Sub n amp are: hifonics zx8000 zeus amp and 12" kicker solo baric


----------



## KAKALAK (Mar 11, 2005)

> _Originally posted by seanjohn21_@Feb 26 2010, 05:13 PM~16734793
> *anyone have any diagrams or step by steps on how to install a stereo in a 1983 regal??
> im a youngster im barely turning 16 n idk where to start so if anyone could help that would be great ... thanks homies! :biggrin:
> 
> ...


buy an install stereo kit from the auto store. You might want to buy the wiring kit that connects to your factory harness and plugs right into the pioneer radio. It might be a little more expensive that the other wiring plug type (only plugs into your car and you have to splice the wires from your radio) Its guess work but can be done.


----------



## dropped_97blazer (Nov 3, 2009)

> _Originally posted by KAKALAK_@Feb 26 2010, 04:43 PM~16736546
> *buy an install stereo kit from the auto store. You might want to buy the wiring kit that connects to your factory harness and plugs right into the pioneer radio. It might be a little more expensive that the other wiring plug type (only plugs into your car and you have to splice the wires from your radio) Its guess work but can be done.
> *


thanks dogg :biggrin: so if i get the wiring kit that connects to the factory harness will i still have to buy the install kit to? cuz the car already has a little black box where the stereo used to be.. n also one of the wires is cut..


any pics??


----------



## BrownAzt3ka (May 4, 2008)

> _Originally posted by seanjohn21_@Feb 26 2010, 05:50 PM~16736620
> *thanks dogg :biggrin: so if i get the wiring kit that connects to the factory harness will i still have to buy the install kit to? cuz the car already has a little black box where the stereo used to be.. n also one of the wires is cut..
> any pics??
> *



call me homie.. 641.844.7503.. i can get you answers or pics quick homie.. plus i have most of that stuff you need..


----------



## dropped_97blazer (Nov 3, 2009)

> _Originally posted by BrownAzt3ka_@Feb 26 2010, 07:46 PM~16738114
> *call me homie.. 641.844.7503.. i can get you answers or pics quick homie.. plus i have most of that stuff you need..
> *


ill try n hit u up later from my pad cuz my celly dont got long distance or pic message


----------



## BrownAzt3ka (May 4, 2008)

> _Originally posted by seanjohn21_@Feb 26 2010, 09:02 PM~16738252
> *ill try n hit u up later from my pad cuz my celly dont got long distance or pic message
> *


alright.. sounds good..


----------



## dropped_97blazer (Nov 3, 2009)

> _Originally posted by BrownAzt3ka_@Feb 26 2010, 08:32 PM~16738502
> *alright.. sounds good..
> *


:biggrin:


----------



## cl1965ss (Nov 27, 2007)

POST PICS OF WHAT YOU ARE WORKING WITH. LIKE THE DASH WERE THE RADIO GOES, IT WILL HELP US ALL HELP YOU.


----------



## baggedout81 (Jan 5, 2009)

Is the factory still in it??If so your gonna have to do some cutting.
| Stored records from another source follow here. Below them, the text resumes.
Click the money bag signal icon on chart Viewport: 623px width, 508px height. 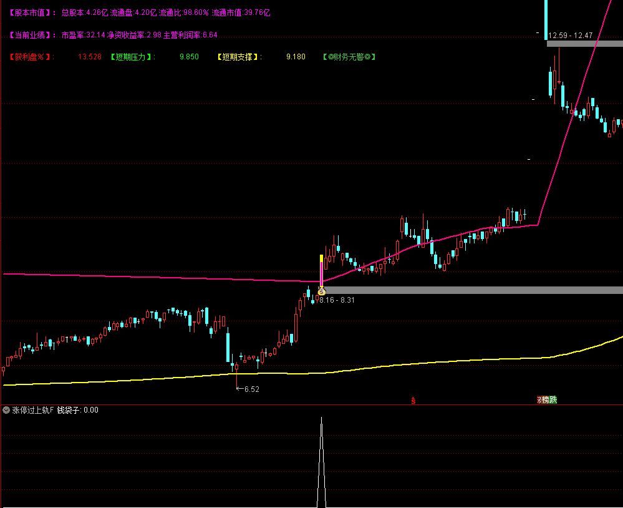[321, 291]
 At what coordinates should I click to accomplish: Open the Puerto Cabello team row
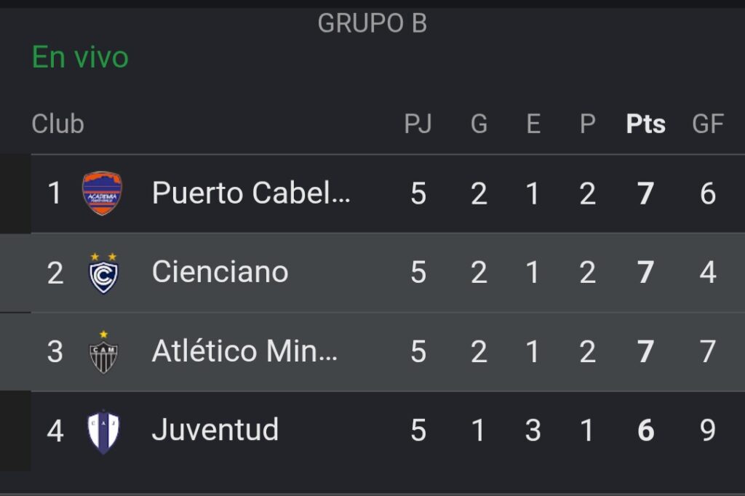coord(388,193)
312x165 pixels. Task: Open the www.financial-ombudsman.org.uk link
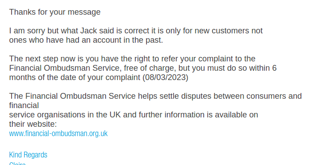point(58,133)
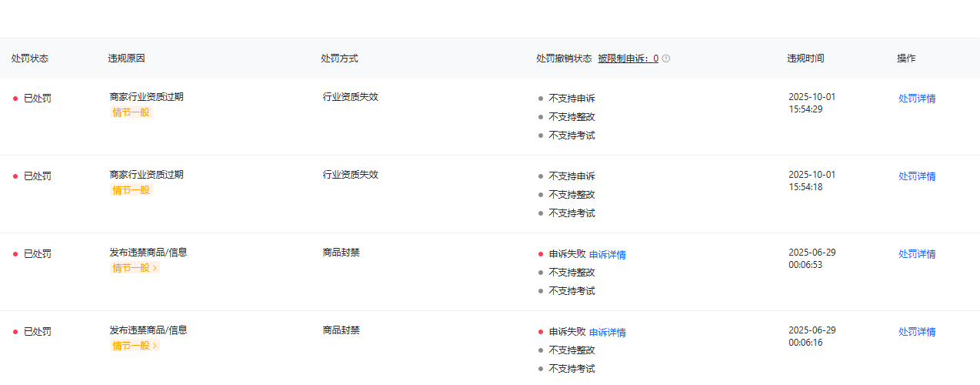Image resolution: width=980 pixels, height=385 pixels.
Task: Click 情节一般 tag in the 15:54:29 row
Action: tap(131, 112)
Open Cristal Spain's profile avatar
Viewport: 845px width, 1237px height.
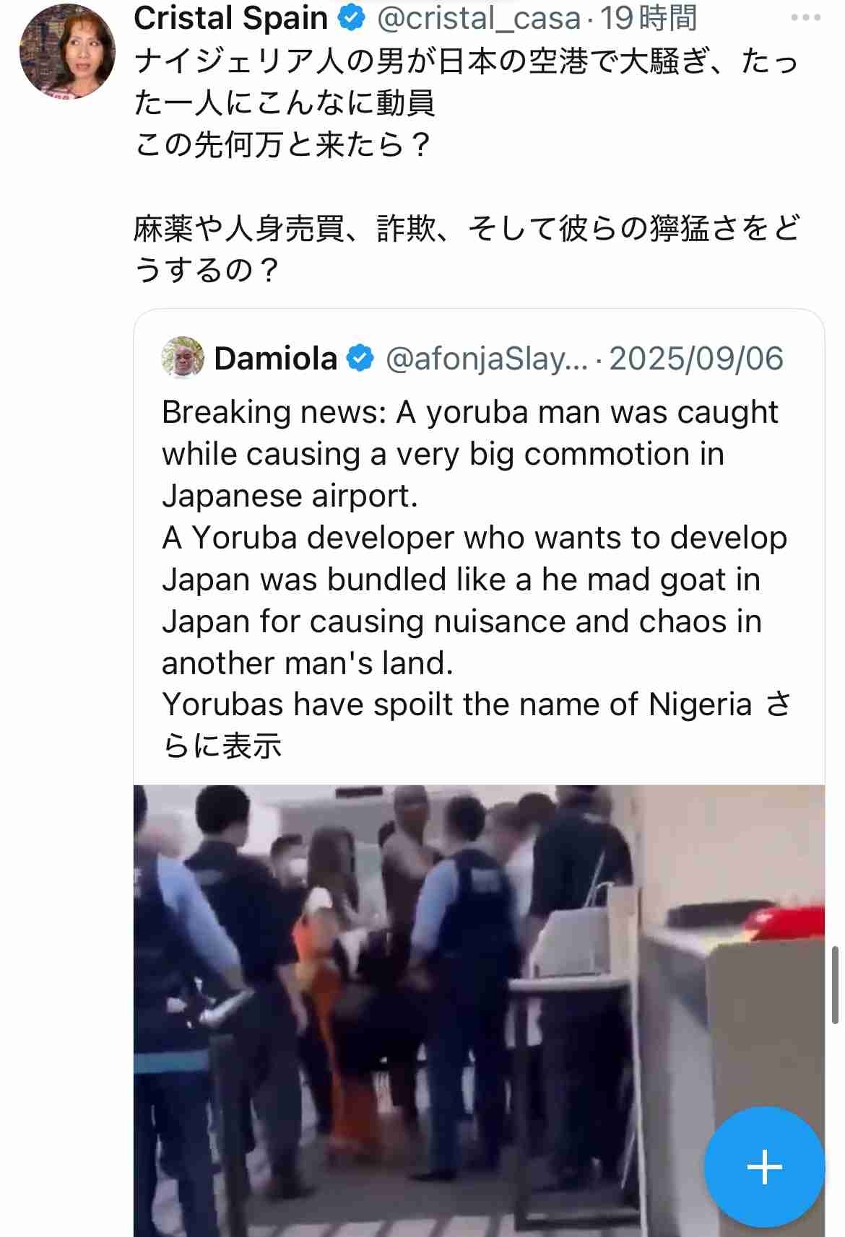[67, 51]
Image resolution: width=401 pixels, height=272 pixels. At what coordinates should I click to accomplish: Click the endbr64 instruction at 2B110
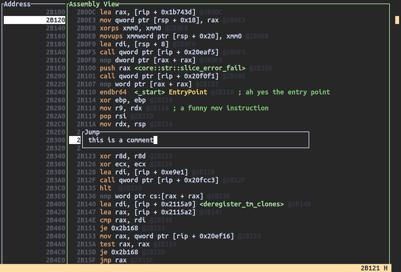point(113,92)
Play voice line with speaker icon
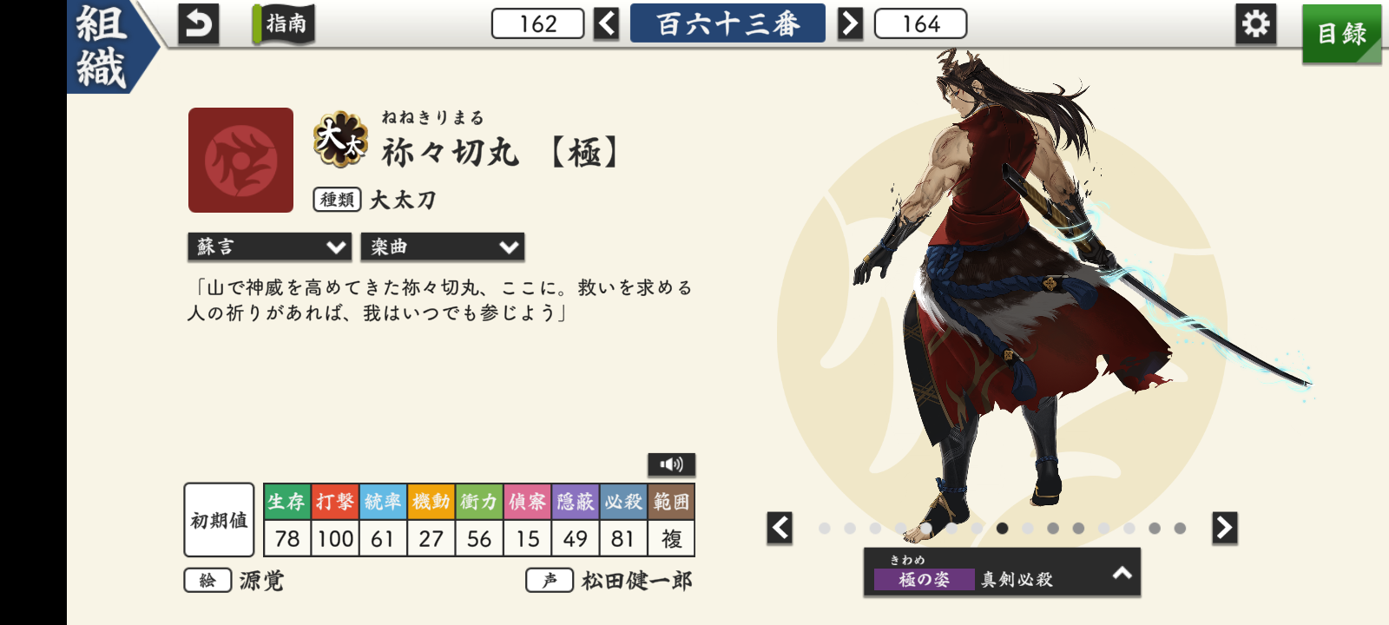Viewport: 1389px width, 625px height. click(x=671, y=464)
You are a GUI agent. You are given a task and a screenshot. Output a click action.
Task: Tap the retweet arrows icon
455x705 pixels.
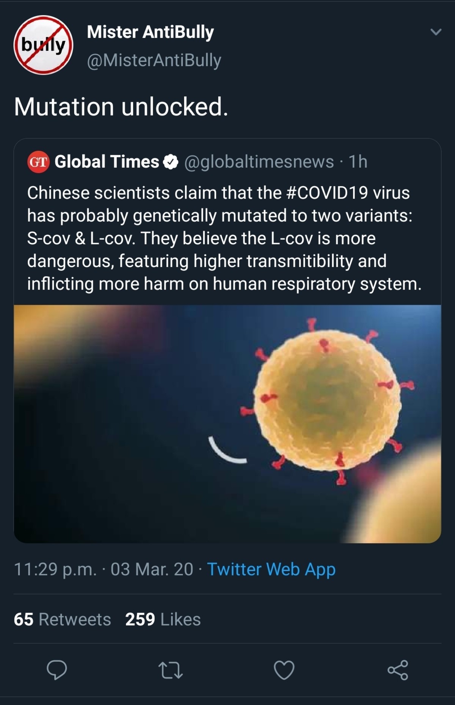[171, 670]
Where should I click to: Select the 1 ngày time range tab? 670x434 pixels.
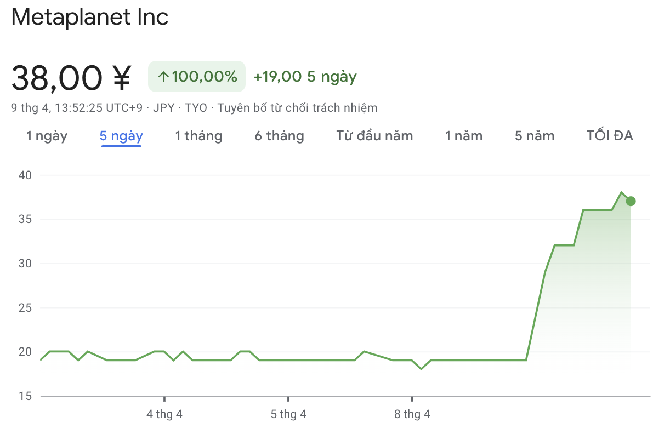[47, 136]
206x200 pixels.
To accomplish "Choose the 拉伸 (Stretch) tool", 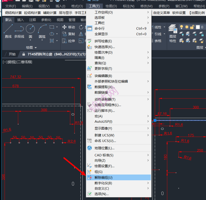I will point(69,41).
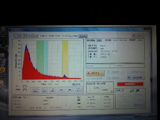The width and height of the screenshot is (160, 120).
Task: Click the red 検体測定中 status indicator
Action: pyautogui.click(x=130, y=84)
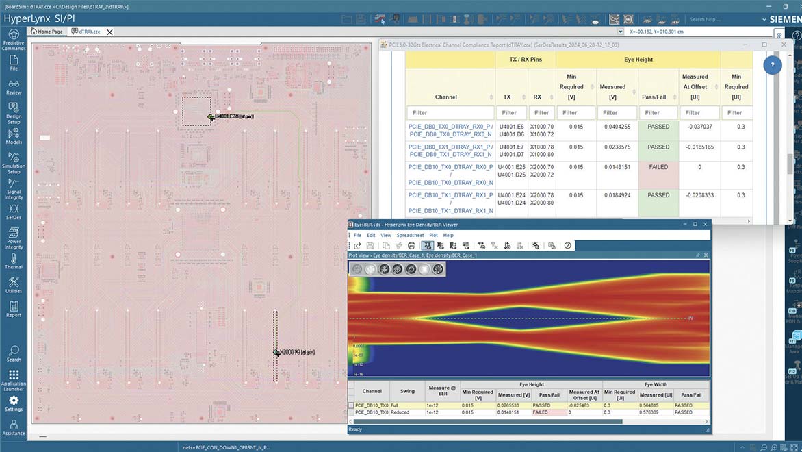Screen dimensions: 802x452
Task: Select the SerDes sidebar icon
Action: [x=14, y=212]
-Pull knobs off factory loosen up hte nut's on the 2 shafts NO ****
-Get a 990 degree pick and pull on the corners behind the wood grain.Be careful teh clips holding that woodgrain piece are kiinda fragile due to the age of the plastic.
-There should be a steel plate bolted behind teh wood grain also.You'll need to remove that to get teh factory stereo out
-Now after the stereo is out bolt that steel plate back in the same way you got it out.
-Take the woodgrain pice and the "Can" or the sleeve of the pioneer and trace it on to the woodgrain.What you want to do is cut out a hole outa teh woodgrain the same size as that sleeve.Be carefull you only have 1 shot at it.I'd use a sharp knife and take your time.
-Once it's cut out put it back in the car.You'll notice the steel plate is there still.
-Now trace the outside diameter of the woodgrain you just cut onto teh steel plate.
-Remove woodgrain again along w/ the steel plate.
-Cut out where you traced on the steel plate
-Put steel plate back in 
-Then the wood grain
-Now test fit the Can or the stereo sleeve.If the steel needs trimmed a little more do it now.
-Put everything back together.Bend the ears on the can to lock it into place and that's it.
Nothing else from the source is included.